Tratava-se das metralhadoras PKM de 7,62 milímetros e NSV Utyos de 12,7 milímetros. O SOCOM ofereceu subsídios a quem fosse capaz de descobrir e melhorar a tecnologia russa.

Uma das condições era os próprios fabricantes obterem os desenhos. Mas as metralhadoras deveriam ser fabricadas nos EUA e apenas com peças e materiais americanos.

Que tecnologias militares os americanos levaram 'emprestadas' da Rússia?

A Rostec propôs aos americanos que se dirigissem oficialmente à Rosoboronexport e discutissem a questão da aquisição de know-how. Caso contrário, sublinhou a entidade, se trataria de cópias ilegais de produtos russos. Simplificando, isso seria roubo.

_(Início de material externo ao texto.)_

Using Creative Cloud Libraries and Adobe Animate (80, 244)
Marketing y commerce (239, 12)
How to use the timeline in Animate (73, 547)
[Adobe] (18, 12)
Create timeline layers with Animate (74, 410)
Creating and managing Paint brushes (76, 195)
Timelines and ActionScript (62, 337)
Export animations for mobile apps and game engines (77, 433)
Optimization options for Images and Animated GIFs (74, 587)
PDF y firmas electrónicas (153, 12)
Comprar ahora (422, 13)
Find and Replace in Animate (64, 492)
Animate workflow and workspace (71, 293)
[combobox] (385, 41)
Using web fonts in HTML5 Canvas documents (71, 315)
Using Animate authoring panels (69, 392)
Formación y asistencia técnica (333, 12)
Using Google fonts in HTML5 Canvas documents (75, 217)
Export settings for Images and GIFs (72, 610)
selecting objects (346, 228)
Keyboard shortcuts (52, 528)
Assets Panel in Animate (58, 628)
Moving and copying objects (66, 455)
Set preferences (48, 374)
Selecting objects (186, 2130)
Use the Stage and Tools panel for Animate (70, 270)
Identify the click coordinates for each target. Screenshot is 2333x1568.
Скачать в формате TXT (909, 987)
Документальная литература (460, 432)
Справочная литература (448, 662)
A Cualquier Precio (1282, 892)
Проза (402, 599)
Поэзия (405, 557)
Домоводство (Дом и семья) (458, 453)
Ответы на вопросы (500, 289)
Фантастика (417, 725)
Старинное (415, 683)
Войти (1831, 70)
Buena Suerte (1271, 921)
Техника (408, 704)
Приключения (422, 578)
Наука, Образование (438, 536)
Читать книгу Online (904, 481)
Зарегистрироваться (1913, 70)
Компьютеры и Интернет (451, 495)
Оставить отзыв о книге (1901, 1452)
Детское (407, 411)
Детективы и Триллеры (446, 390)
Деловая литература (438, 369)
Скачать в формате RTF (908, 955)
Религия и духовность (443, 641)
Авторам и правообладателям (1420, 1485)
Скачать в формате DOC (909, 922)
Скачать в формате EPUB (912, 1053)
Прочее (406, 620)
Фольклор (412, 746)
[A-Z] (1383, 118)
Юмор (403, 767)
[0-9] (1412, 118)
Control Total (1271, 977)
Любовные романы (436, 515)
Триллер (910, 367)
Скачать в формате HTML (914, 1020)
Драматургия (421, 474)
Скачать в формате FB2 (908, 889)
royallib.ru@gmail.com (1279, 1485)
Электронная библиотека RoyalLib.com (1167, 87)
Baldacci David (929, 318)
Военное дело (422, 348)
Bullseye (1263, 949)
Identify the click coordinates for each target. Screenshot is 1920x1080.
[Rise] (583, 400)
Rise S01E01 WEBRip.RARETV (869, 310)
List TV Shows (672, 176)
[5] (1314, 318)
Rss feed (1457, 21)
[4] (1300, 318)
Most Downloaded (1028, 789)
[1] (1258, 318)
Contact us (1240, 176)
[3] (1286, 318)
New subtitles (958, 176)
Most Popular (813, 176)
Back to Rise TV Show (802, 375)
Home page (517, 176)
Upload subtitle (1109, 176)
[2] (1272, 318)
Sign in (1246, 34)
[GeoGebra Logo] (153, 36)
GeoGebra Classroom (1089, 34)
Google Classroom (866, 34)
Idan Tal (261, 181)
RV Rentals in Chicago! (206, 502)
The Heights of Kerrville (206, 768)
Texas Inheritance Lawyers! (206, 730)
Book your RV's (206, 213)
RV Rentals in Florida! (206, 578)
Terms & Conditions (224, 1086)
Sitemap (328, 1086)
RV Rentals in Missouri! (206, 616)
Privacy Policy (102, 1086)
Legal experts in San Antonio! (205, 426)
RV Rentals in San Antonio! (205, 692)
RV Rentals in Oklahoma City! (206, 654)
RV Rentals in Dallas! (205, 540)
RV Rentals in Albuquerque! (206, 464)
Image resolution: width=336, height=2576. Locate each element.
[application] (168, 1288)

Especialistas acreditam que os americanos pretendem fornecer as metralhadoras feitas a partir de desenhos russos para seus aliados no Oriente Médio e África.

Além disso, estas armas também seriam úteis para as forças especiais, que muitas vezes operam isoladamente das forças principais. É quase impossível fornecer munições em tais condições. Já será outra a questão se o grupo de operações especiais levar consigo armas compatíveis com as munições do inimigo.

Em busca do melhor

Os assentos ejetores soviéticos e russos da família K-36DM, desenvolvidos pela empresa Zvezda, são justamente considerados como dos melhores e mais confiáveis do mundo. Eles permitem abandonar instantaneamente a aeronave avariada em qualquer posição espacial, em velocidades de zero a supersônicas e em alturas de até 25 quilômetros.

Estes assentos ejetáveis equipam os caças russos MiG-29, Su-27, Su-30, bombardeiros Su-24, Su-34, Tu-160 e outras aeronaves. Em 8 de junho de 1989, graças a um K-36DM, o famoso piloto de ensaio Anatoly Kvochura se salvou quando seu MiG-29 se inclinou e começou a cair.

Ele ejetou-se a uma altitude de apenas 80 metros quando o avião se movia a um ângulo de 90 graus em relação ao solo e aterrissou em segurança, tendo tido apenas hematomas ligeiros.

Que tecnologias militares os americanos levaram 'emprestadas' da Rússia?

O incidente despertou no Pentágono um grande interesse por este assento ejetor. Em 1993, o Laboratório Armstrong, o principal laboratório de investigação da Força Aérea dos EUA, publicou um relatório de 424 páginas sobre o K-36DM.

O documento afirmava claramente que o produto soviético era muito superior aos seus análogos americanos. Em meados dos anos 90, uma delegação de Washington visitou a empresa Zvezda.

Os especialistas americanos assistiram a testes da cadeira de ejecção e avaliaram as perspectivas de adaptação do K-36DM às necessidades da aviação americana.

Porém, eles se recusaram a comprá-lo, referindo-se às peculiaridades da legislação americana. No entanto, nas modificações seguintes do assento ejetor ACES-2 foram aplicados muitos conhecimentos tecnológicos do K-36DM.